──────── DATA SECTION ────────
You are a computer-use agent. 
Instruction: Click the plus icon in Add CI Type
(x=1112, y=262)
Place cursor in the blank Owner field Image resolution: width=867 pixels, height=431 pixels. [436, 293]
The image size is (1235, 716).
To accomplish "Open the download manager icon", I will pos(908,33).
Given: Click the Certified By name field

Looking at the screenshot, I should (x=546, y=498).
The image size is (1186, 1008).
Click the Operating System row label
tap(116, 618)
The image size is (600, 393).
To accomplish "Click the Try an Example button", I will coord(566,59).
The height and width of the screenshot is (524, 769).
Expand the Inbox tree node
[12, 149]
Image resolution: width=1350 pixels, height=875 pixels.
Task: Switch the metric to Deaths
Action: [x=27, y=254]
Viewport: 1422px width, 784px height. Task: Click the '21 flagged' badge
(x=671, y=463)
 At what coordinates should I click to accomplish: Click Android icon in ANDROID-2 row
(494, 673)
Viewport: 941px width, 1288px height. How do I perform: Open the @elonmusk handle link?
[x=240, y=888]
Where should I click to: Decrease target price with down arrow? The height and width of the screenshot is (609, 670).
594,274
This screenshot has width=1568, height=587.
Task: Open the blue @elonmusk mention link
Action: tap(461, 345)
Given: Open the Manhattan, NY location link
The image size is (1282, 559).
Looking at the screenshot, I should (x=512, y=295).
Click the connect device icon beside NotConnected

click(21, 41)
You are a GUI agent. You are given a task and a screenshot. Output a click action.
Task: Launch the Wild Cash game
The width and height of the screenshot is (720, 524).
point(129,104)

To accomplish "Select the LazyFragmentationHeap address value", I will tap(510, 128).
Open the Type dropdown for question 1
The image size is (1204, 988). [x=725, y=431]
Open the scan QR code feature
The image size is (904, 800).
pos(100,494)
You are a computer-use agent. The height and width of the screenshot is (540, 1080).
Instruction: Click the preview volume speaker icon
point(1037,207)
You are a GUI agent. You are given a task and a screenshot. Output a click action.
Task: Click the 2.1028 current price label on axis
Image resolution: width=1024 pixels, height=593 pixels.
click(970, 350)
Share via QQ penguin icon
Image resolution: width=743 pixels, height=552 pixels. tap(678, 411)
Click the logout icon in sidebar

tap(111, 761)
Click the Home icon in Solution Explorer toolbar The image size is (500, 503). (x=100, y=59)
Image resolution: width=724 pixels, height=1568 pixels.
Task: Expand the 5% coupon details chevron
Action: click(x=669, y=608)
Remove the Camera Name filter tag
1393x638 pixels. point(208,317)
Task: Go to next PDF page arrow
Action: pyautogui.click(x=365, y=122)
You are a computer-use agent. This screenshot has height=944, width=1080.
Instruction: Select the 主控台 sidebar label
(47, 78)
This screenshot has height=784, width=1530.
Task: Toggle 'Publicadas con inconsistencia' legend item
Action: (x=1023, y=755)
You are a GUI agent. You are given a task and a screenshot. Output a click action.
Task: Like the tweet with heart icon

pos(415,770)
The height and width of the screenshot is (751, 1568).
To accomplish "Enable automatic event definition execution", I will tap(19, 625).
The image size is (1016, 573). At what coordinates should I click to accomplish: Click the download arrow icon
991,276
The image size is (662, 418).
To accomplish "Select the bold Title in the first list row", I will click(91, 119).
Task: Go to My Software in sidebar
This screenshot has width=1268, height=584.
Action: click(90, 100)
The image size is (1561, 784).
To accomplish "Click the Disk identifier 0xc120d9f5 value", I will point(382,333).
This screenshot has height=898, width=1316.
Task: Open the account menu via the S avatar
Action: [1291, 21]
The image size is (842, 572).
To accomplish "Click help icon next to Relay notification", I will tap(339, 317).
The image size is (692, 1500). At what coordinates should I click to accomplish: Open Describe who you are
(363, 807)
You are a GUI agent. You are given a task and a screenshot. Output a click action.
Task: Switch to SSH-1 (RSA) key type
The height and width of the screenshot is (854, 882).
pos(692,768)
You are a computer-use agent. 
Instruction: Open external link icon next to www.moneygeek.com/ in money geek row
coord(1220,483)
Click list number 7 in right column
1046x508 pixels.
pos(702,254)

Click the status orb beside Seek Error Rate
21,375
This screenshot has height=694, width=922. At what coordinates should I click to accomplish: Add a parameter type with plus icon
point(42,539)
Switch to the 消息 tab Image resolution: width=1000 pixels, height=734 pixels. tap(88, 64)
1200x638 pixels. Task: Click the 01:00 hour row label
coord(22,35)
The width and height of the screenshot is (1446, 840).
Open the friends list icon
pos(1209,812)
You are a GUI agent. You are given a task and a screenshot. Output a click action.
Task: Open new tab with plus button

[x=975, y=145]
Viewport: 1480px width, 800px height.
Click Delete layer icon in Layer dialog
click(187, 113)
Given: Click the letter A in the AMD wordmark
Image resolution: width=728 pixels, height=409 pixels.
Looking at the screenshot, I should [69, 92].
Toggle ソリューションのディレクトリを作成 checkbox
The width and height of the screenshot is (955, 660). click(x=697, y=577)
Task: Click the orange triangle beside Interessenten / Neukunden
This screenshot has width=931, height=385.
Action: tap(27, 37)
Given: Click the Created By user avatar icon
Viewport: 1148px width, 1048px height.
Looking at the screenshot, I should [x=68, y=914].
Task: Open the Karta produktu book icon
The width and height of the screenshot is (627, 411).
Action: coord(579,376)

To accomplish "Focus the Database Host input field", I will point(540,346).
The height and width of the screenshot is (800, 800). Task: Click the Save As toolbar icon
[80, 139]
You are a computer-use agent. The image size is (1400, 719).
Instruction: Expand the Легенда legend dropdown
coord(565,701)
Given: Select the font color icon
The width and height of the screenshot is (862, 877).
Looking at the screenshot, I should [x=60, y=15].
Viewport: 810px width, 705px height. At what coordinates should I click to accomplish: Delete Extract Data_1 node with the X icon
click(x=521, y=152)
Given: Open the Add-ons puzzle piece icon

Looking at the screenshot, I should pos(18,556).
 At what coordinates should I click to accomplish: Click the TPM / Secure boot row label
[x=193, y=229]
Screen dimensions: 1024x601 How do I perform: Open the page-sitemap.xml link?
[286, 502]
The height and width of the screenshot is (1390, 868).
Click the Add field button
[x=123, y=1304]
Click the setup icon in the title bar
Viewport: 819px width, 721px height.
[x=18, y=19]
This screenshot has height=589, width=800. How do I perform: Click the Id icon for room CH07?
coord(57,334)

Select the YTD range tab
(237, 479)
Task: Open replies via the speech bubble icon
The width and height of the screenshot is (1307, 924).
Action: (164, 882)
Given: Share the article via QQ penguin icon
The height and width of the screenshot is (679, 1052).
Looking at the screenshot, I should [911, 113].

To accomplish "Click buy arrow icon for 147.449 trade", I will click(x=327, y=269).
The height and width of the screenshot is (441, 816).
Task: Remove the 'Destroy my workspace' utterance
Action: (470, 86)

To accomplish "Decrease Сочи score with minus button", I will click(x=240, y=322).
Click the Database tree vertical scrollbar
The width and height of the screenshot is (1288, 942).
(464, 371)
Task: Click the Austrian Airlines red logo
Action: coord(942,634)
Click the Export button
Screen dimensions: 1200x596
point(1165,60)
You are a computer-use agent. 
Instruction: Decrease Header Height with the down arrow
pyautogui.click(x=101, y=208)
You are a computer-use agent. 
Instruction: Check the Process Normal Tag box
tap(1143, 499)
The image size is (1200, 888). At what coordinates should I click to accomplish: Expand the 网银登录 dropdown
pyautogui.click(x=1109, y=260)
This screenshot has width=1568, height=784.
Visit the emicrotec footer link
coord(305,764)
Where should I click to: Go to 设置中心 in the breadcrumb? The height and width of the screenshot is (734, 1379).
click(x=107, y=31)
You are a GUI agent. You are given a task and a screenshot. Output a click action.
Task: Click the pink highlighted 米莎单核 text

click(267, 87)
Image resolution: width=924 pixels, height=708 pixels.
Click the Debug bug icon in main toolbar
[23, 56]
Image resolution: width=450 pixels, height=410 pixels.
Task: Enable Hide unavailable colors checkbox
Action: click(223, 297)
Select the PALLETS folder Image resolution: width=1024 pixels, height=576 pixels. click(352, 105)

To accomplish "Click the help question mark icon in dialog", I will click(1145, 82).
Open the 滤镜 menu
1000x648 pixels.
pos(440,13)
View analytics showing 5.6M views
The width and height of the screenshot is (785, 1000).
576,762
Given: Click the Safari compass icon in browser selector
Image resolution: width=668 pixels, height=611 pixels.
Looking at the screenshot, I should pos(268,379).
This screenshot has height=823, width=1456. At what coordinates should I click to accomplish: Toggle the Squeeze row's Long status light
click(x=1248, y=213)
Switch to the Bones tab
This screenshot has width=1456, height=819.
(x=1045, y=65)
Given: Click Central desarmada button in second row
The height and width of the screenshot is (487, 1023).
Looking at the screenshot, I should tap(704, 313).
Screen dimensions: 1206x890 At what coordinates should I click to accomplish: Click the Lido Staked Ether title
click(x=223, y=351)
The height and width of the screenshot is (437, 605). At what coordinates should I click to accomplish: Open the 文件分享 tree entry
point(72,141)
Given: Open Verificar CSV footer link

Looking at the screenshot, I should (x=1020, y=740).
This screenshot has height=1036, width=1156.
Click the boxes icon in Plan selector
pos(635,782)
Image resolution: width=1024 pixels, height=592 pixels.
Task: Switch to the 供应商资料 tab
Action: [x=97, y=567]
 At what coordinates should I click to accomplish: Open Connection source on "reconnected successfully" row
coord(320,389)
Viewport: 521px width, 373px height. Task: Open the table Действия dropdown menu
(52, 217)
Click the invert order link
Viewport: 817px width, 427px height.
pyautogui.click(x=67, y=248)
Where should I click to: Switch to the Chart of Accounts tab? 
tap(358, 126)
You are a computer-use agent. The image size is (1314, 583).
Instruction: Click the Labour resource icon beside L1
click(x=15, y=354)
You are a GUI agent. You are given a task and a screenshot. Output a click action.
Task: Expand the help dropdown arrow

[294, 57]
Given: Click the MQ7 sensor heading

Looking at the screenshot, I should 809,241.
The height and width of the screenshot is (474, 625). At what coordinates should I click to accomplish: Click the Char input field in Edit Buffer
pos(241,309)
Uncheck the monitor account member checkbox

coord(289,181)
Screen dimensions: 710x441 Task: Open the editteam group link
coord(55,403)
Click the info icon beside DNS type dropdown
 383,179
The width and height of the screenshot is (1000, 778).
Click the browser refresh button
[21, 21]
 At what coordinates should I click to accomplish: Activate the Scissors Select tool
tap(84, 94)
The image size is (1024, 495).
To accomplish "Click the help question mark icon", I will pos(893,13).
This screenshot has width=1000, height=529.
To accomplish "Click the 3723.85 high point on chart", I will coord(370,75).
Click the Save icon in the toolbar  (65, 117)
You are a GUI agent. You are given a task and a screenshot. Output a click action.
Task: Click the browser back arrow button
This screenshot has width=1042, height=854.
────────
## INSTRUCTIONS TO FOLLOW
Each line in the entries above, starting at the line with "Open the Type dropdown for question 1" and ending at the line with "Task: Click the 2.1028", is to be printed exactly, and only those lines.

## RESPONSE TO THIS EXERCISE
Open the Type dropdown for question 1
The image size is (1204, 988). [x=725, y=431]
Open the scan QR code feature
The image size is (904, 800).
pos(100,494)
You are a computer-use agent. The height and width of the screenshot is (540, 1080).
Instruction: Click the preview volume speaker icon
point(1037,207)
You are a GUI agent. You are given a task and a screenshot. Output a click action.
Task: Click the 2.1028 current price label on axis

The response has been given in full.